### INPUT

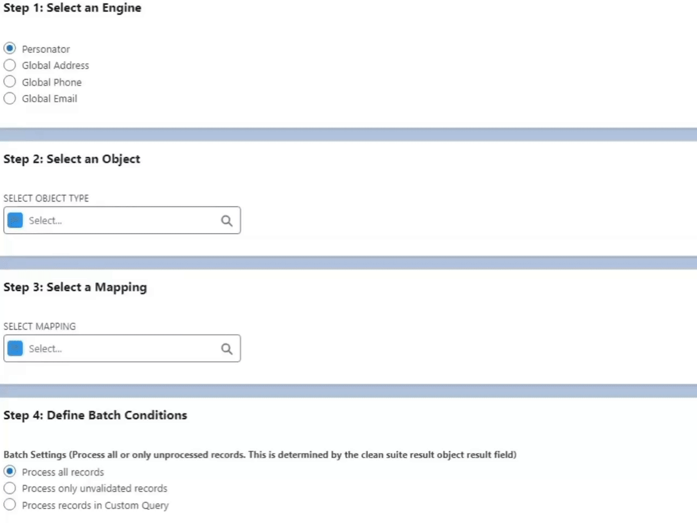The width and height of the screenshot is (697, 523).
Task: Click the search icon in the mapping selector
Action: [x=227, y=348]

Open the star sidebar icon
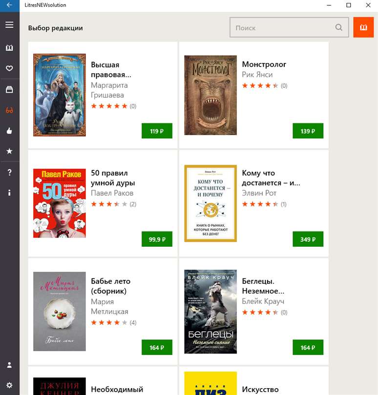(x=9, y=151)
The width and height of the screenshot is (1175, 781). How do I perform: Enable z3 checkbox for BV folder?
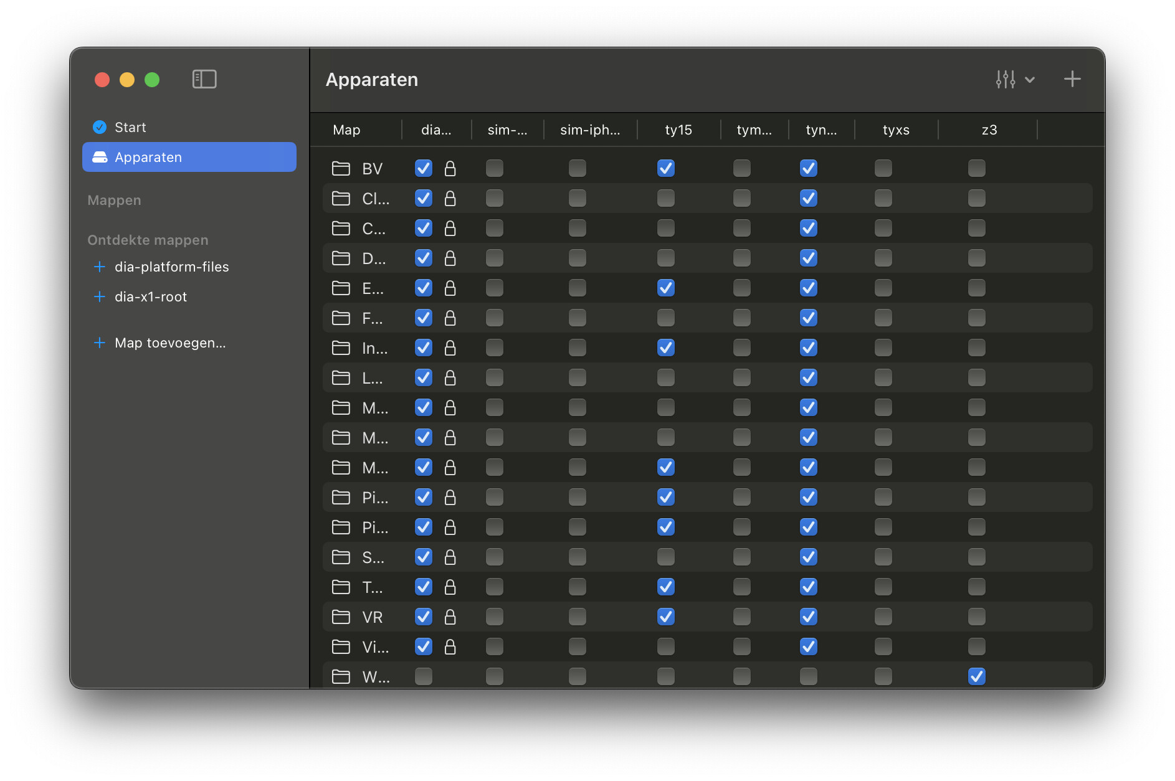click(x=976, y=168)
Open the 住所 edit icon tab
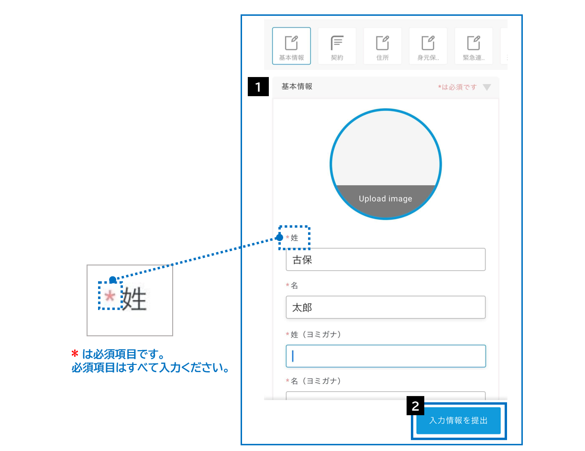The image size is (585, 451). (x=383, y=46)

### DIRECTIONS
Leave out the pictures, and retype exactly the lines from the one containing "Open the star sidebar icon" through the last line of the data above, no more and no less.

### RESPONSE AREA
Open the star sidebar icon
(x=9, y=151)
The width and height of the screenshot is (1175, 781). How do I perform: Enable z3 checkbox for BV folder?
click(x=976, y=168)
Open the 住所 edit icon tab
The image size is (585, 451). (x=383, y=46)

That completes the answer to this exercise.